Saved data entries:
........
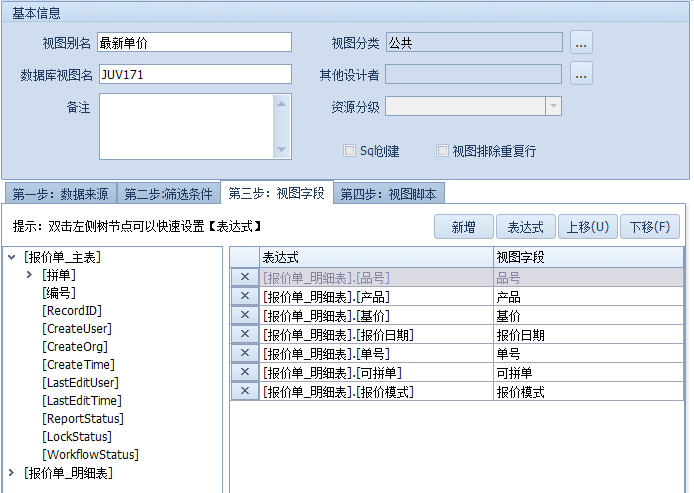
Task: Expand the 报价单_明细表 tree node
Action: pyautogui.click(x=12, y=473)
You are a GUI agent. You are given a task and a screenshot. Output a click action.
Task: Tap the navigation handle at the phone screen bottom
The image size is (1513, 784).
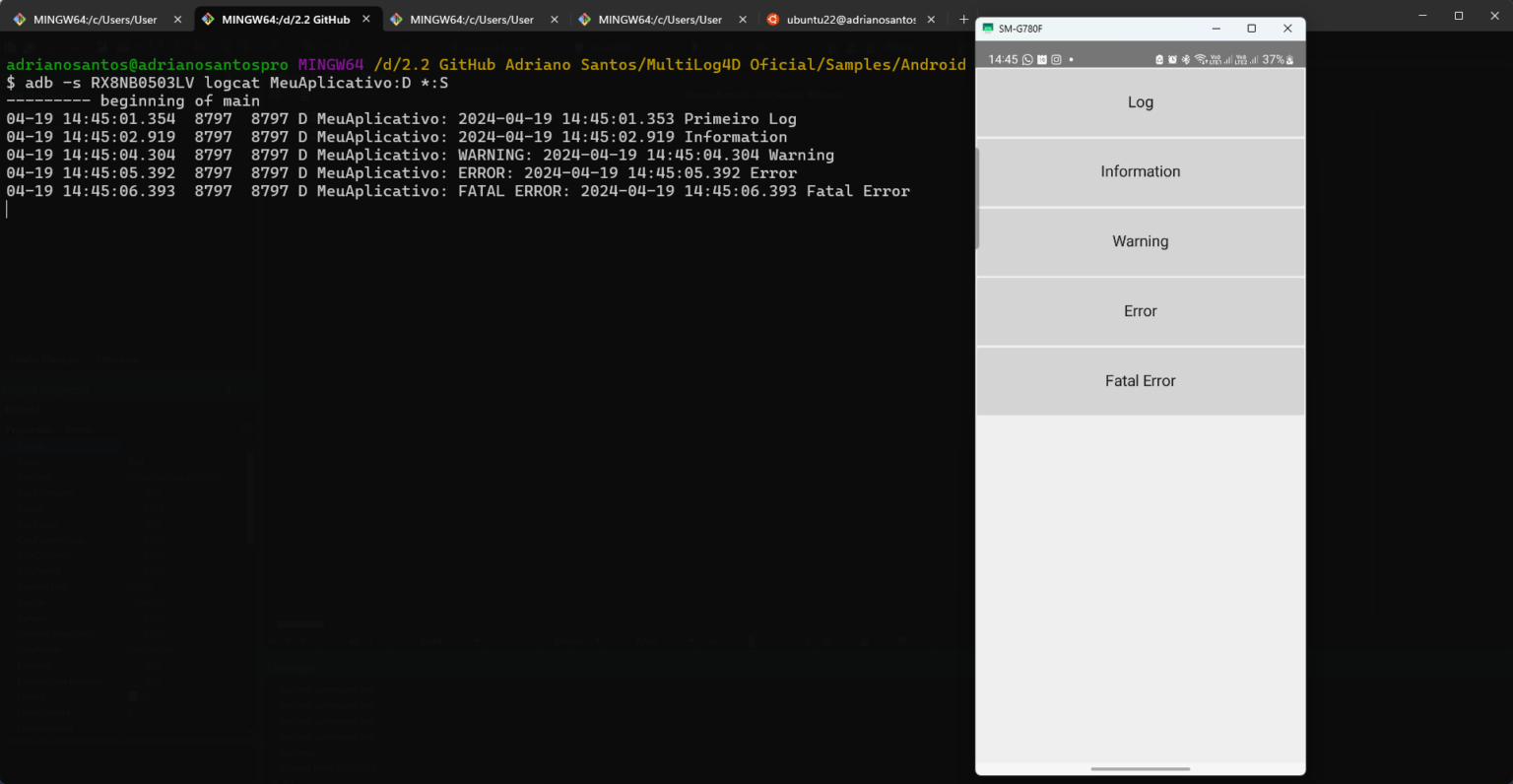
........
**WHAT IS REQUIRED**
Give again, exactly as written, the lines from the one with "Task: Tap the" through the last line of the entries above, but skip the pictures.

**EXERCISE SOLUTION**
Task: Tap the navigation handle at the phone screen bottom
The image size is (1513, 784).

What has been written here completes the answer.